Une révolution sans libération
12 juin 2025
Les clés de notre émancipation politique sont dans la Grande Noirceur
Merci à M. Michel Matte pour la recension de ce livre Un révolution pour rien, censé nous donner la clé du cul-de-sac de la cause nationale :
« Comment expliquer l’enlisement du projet de souveraineté du Québec? Le livre de Francis Denis, Une révolution pour rien [i] apporte un éclairage essentiel sur cette impasse.»
D'après les extraits retenus dans cette recension, la thèse de l'auteur de l'ouvrage serait à l'effet que ce serait le poids de l'Église dans notre histoire qui aurait pesé sur la nation l'empêchant d'avoir un élan décisif vers sa libération politique. Or je soutiens exactement le contraire dans ce texte, attribué à M Le Hir, mais qui est en fait de moi (raison technique).
( ix) Richard Le Hir, L’Église catholique nous a-t-elle trahis ou sauvés ? | Vigile.Québec, le 22 mars 2017 )
L'Église (comprise ici comme une institution politique majeure) loin d'être un poids a plutôt été un soutien continu de la trame nationale tout au cours de notre histoire. Particulièrement évident suite à la défaite des Patriotes et du rapport Durham, visant notre assimilation, et de l'Acte d'Union visant notre minorisation pour y parvenir. Dans le contexte, la seule institution qui restait apte à relever ce défi existentiel qui se posait clairement fut l'Église et ses institutions.
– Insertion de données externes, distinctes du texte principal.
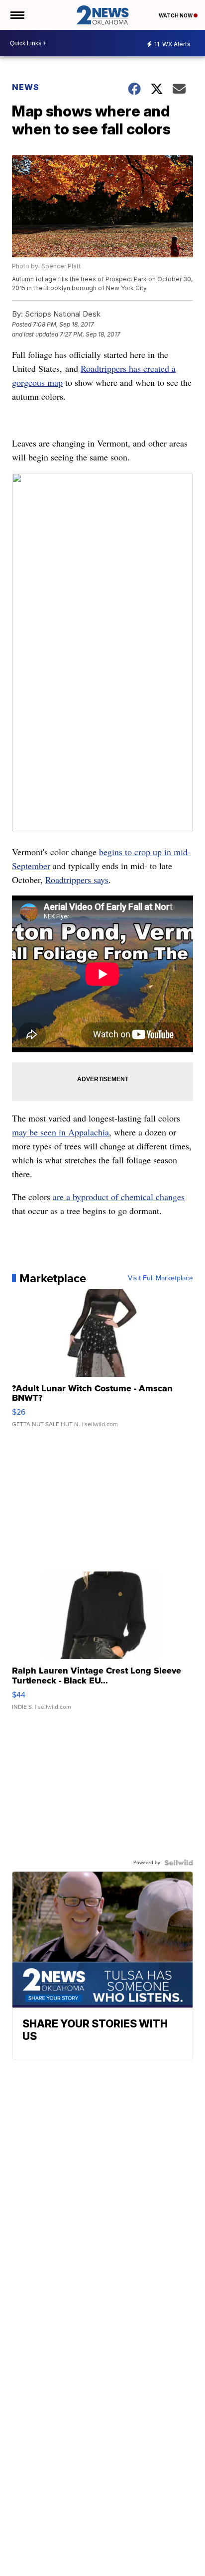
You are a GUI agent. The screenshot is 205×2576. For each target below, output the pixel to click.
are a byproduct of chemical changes (119, 1197)
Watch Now (176, 15)
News (25, 87)
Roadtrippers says (76, 880)
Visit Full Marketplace (160, 1278)
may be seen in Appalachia (60, 1132)
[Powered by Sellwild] (178, 1862)
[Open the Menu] (16, 14)
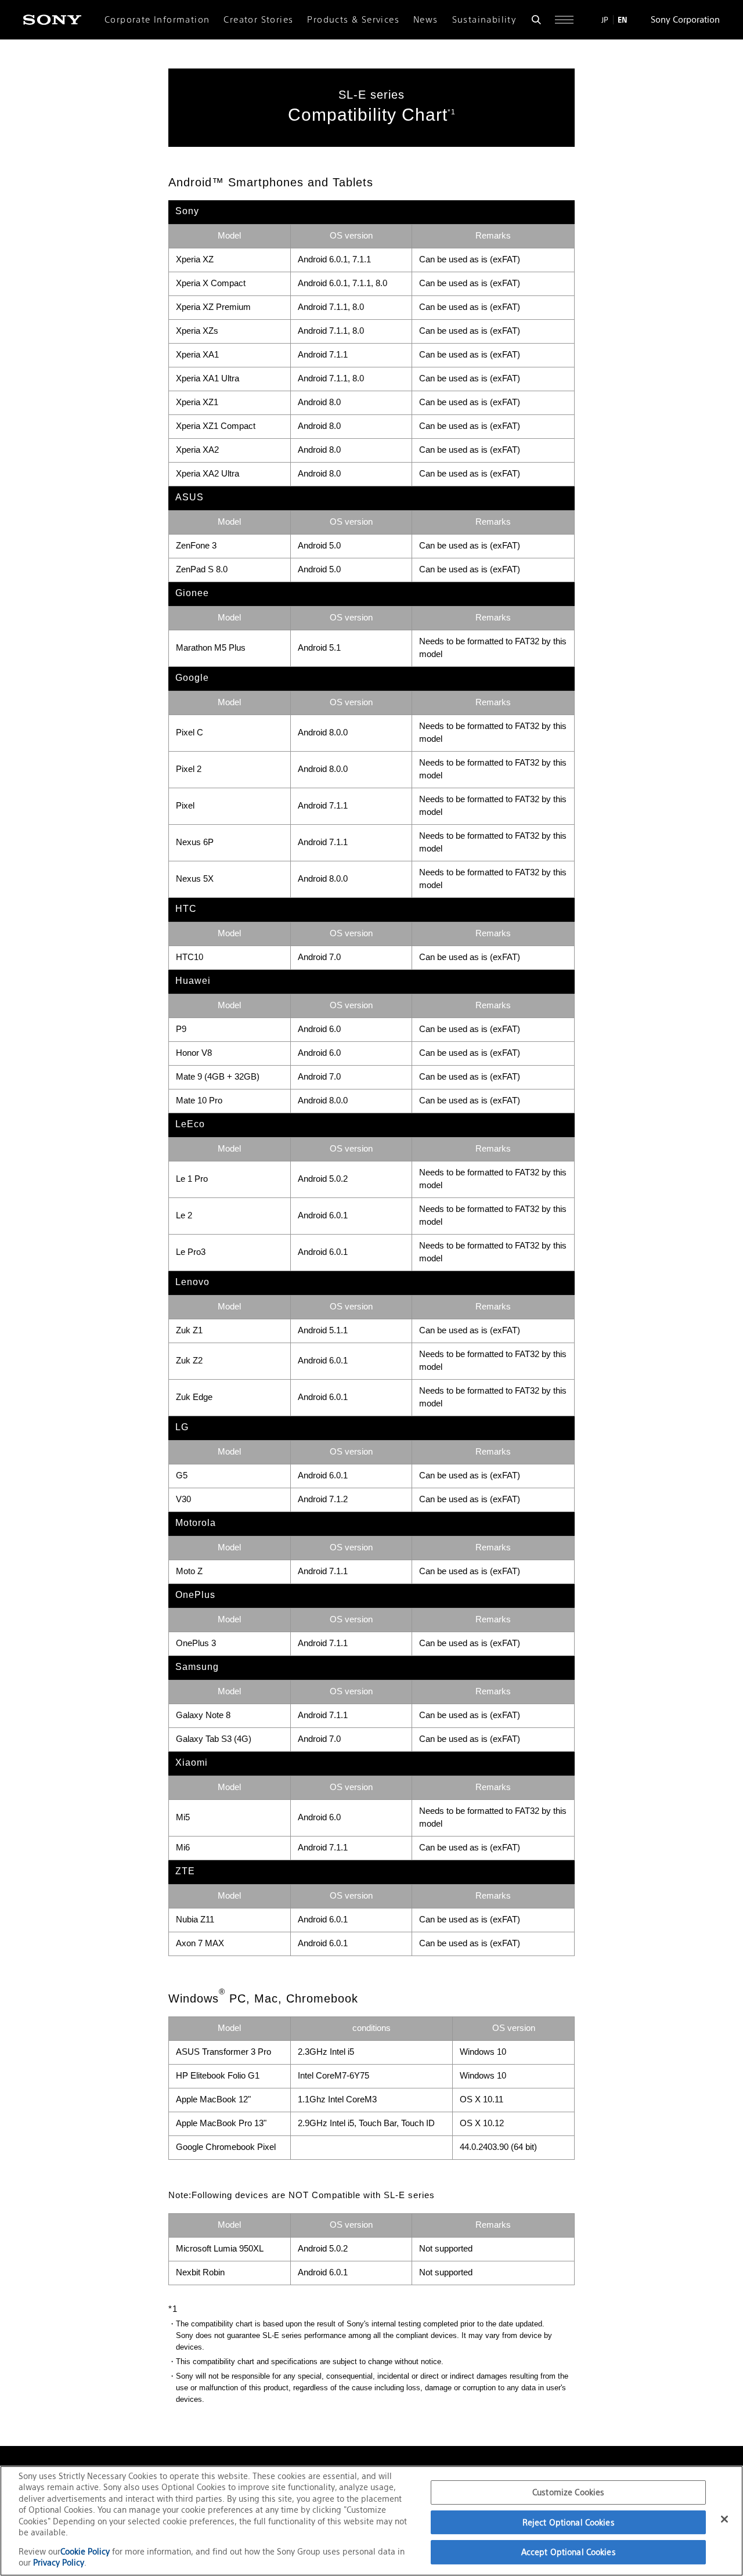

De 1840 à 1960 , c'est l'Église qui va servir d'armature d'État, en assumant les missions premières de son développement : peupler et mettre en valeur le territoire, tout en préservant une cohésion nationale. La Revanche des berceaux pour relever le défi démographique, et « Emparons nous du sol pour préserver notre nationalité » pour poser les bases de l'État territorial.
La stratégie du peuplement et de l'occupation du territoire par l'Église de Rome et ses institutions :
« (Contre) une formidable force d'assimilation ... d'avoir continué notre développement ... allant de l'avant marquant nos conquêtes du sol par le signes de nos clochers ... retenant dans l'alliage nos qualités française et chrétiennes. ( Lionel Groulx)
« Conquérir nos conquérants » Aux anglais qui s'en plaindront ? (le curé) Labelle propose à ses compatriotes de « laisser japper »
Un anglais qui a bien compris la stratégie d'occupation du territoire de l'Église et qui a jappé très fort suite concernant l'Estrie :
The tragedy of Quebec (Robert Sellar, 1907)
Eastern Towshiphs
1867 : Protesant number, 56,600 ; the catholic, 25, 583
1911 : Protestants, 57 926 ; catholic, 174,000
(...) The designe of the priest was,that this self-confident, self-reliant, and enterprising peoples should be brought under a pressure that will constraint them to leave their fields and homes to be occupy by french canadians (p 197=198)
(...) The priests used two levers to drive protestants from township, the parish system and the separate schools. The parish system came first. This book has been writing in vain if it as not demontrate that the extension of that system to the township is a tyrannical invasion of free territory, a defiance of royal proclamation and imperial statute ; ; in one word a usurpation (p 201).
(Sa conclusion)
Possession of the soil mean sovereignty (p 196)
https://archive.org/details/tragedyquebecex00sellgoog
C'est cette stratégie qui relève de la politique profonde, qui va produire le potentiel d'un État, qui va s'imposer aux artisans de la Révolution tranquille....une révolution pour rien..., pour la simple raison qu'au tournant des années soixante, nous sommes passés du conservatisme au libéralisme (*) et que cette révolution en fut une libérale. Et que dans la finalité le libéralisme vise à abolir la souveraineté des États, ce qui mène à la dissolution des nations (l'Occident actuel en témoigne).
Depuis la Révolution tranquille nous voyons notre histoire au travers le prisme du libéralisme, d'où ce regard sur la période conservatisme (1840-1960 qualifiée de Grande Noirceur, alors même que les clés de notre émancipation politique s'y trouvent.
(*) Le libéralisme et le conservatisme sont vus ici du point de vue de la philosophie politique.